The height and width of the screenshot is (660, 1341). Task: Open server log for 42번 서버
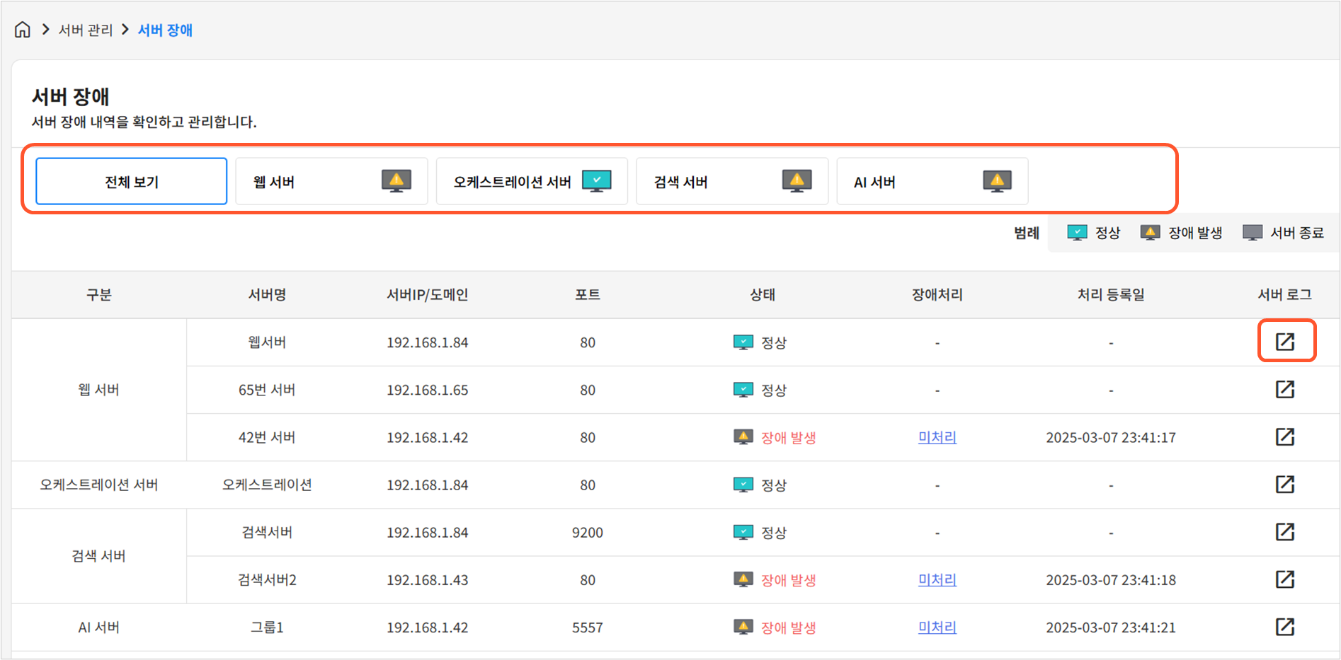coord(1284,436)
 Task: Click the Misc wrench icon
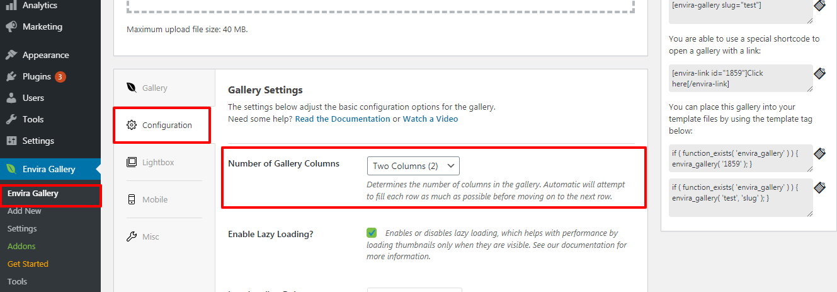[132, 237]
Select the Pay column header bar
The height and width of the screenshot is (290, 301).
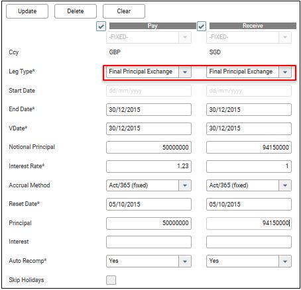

--- What you are asked to do ---
The records above should be duplicated exactly, with none of their pictures kept.

--- Answer section ---
The height and width of the screenshot is (660, 1341). Task: Open server log for 42번 서버
coord(1284,436)
 Task: Click the Misc wrench icon
[132, 237]
Select the Pay column header bar
The height and width of the screenshot is (290, 301).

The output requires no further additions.